→ **Work required**:
Beginning with the line below that contains "wrzesień 2022 (239, 1085)" and ending with the line that contains "kwiecień 2026 (239, 619)", copy every line exactly. Copy nothing else.

Data supplied Start Marker

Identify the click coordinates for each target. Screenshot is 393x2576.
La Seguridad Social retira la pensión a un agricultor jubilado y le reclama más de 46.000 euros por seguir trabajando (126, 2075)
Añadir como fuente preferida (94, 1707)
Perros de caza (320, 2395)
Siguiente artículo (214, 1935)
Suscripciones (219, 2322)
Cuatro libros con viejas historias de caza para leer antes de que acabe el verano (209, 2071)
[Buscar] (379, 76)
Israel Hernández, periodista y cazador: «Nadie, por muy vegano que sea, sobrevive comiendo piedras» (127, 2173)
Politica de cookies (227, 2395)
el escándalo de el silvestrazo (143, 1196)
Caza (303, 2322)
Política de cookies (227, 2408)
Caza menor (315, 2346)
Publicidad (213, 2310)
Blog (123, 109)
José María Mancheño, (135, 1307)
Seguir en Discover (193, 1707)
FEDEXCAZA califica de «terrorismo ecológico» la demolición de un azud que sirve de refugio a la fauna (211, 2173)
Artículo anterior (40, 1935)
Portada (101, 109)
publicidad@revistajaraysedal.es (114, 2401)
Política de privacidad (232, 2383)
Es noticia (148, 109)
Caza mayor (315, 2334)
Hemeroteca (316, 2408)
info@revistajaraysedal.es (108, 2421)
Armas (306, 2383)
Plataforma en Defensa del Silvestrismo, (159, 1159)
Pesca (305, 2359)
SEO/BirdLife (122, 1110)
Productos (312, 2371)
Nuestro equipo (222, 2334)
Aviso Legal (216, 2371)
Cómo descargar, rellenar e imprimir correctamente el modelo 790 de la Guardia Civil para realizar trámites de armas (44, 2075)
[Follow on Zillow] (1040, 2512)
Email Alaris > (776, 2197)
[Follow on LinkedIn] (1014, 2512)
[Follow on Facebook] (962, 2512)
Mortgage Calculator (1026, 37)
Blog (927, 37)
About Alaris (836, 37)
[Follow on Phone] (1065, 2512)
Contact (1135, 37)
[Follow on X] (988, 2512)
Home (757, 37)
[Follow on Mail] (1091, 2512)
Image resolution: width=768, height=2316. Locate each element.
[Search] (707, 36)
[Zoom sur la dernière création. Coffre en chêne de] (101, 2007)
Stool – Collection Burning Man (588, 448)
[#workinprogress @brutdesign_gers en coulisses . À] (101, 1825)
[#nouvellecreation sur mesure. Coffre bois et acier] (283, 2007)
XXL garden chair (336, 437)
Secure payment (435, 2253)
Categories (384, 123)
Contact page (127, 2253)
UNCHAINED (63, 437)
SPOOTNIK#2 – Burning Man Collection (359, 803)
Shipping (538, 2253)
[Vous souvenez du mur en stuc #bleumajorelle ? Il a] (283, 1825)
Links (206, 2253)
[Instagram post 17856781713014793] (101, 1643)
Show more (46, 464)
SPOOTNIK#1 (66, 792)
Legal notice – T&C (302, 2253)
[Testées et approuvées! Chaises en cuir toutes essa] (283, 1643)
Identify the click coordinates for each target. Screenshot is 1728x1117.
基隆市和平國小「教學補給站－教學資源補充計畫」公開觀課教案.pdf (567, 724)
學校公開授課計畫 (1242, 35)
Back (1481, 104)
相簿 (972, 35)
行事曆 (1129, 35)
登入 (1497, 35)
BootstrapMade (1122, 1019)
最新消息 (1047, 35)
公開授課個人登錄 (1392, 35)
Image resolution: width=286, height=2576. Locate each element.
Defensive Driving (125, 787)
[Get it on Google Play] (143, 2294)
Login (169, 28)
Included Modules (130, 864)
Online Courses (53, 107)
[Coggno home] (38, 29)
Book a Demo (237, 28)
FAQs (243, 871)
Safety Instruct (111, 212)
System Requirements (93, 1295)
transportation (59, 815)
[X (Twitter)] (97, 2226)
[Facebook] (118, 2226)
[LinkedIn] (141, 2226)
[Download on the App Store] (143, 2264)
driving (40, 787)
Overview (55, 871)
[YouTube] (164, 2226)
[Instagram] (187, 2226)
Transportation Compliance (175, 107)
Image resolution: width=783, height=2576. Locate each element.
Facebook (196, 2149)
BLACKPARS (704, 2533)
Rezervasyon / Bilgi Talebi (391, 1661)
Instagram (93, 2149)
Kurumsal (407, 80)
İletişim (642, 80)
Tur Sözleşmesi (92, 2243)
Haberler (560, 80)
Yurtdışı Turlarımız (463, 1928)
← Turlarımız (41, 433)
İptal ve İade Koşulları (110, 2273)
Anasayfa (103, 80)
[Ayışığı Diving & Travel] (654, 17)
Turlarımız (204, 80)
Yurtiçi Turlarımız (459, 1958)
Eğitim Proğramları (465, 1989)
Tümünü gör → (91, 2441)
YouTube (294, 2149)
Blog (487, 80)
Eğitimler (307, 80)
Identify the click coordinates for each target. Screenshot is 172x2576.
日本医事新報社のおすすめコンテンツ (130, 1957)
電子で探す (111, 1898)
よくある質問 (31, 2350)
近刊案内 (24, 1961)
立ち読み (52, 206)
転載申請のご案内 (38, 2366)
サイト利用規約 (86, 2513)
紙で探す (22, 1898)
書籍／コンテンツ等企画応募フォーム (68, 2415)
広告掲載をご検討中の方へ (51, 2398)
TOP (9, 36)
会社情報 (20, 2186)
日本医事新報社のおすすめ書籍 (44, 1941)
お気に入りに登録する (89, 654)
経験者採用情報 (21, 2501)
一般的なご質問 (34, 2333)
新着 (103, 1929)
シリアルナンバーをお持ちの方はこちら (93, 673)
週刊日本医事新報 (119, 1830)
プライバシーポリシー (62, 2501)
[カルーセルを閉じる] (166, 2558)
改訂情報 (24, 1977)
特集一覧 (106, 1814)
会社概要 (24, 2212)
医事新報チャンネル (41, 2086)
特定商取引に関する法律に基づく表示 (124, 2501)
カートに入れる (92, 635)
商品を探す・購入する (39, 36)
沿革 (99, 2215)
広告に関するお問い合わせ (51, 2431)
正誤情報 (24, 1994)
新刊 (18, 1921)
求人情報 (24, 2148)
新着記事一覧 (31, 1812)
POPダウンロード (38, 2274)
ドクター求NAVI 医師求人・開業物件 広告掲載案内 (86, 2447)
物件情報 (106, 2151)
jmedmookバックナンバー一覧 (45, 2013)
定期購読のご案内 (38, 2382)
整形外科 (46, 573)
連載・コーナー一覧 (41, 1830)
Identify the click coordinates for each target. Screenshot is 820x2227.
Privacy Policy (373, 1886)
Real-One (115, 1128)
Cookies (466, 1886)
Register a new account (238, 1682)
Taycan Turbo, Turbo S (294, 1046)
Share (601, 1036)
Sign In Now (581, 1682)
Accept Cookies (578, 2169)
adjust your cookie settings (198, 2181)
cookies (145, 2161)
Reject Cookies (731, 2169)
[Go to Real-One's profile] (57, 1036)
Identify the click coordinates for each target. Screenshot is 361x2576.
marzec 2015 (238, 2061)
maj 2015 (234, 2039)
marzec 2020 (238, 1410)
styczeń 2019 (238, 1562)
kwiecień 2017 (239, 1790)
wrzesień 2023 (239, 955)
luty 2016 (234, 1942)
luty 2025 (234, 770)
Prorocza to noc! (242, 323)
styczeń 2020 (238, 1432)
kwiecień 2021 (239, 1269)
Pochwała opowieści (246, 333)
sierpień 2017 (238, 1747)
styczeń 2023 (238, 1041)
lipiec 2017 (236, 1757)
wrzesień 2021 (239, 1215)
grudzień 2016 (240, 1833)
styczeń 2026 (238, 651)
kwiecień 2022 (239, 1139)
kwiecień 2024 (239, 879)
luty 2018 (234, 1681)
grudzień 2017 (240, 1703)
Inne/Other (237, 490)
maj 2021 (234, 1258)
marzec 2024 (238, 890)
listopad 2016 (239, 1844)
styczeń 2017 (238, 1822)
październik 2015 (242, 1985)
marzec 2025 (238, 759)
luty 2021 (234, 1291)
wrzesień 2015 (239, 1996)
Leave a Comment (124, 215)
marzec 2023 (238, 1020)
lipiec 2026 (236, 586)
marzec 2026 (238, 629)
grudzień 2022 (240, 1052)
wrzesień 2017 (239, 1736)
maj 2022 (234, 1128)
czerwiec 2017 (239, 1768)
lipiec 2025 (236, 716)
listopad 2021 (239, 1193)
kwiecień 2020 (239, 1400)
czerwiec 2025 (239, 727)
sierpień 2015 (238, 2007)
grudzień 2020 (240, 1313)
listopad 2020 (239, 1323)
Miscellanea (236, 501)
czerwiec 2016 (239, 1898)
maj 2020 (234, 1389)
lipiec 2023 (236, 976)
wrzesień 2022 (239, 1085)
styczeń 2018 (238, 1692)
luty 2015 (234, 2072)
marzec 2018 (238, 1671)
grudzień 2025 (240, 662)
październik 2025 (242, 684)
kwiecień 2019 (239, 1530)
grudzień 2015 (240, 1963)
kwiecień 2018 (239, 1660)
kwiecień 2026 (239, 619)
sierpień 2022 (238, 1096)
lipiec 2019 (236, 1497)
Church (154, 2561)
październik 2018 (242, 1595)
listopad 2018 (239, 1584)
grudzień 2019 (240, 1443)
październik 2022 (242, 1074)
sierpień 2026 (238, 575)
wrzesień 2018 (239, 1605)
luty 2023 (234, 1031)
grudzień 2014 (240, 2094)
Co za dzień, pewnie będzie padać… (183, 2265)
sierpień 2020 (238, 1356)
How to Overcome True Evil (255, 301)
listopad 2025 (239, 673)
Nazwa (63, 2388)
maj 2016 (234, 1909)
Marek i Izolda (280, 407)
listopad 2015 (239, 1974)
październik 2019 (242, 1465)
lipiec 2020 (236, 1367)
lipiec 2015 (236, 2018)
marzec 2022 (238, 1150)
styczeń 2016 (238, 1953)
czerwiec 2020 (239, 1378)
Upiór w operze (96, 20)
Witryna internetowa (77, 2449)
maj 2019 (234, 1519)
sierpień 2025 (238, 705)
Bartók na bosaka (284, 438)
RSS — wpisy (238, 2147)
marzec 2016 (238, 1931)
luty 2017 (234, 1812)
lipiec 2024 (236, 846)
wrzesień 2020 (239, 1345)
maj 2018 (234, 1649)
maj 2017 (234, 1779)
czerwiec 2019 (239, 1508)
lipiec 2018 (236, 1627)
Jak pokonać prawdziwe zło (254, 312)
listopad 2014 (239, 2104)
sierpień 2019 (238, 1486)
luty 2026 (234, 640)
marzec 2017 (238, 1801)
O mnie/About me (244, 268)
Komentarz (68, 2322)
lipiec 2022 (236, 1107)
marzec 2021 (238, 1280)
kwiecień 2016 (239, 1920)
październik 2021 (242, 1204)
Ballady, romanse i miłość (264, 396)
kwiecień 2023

Data supplied End Marker

→ **Answer for the task**:
wrzesień 2022 (239, 1085)
styczeń 2018 (238, 1692)
luty 2015 (234, 2072)
marzec 2018 (238, 1671)
grudzień 2025 (240, 662)
październik 2025 (242, 684)
kwiecień 2019 (239, 1530)
grudzień 2015 (240, 1963)
kwiecień 2018 (239, 1660)
kwiecień 2026 (239, 619)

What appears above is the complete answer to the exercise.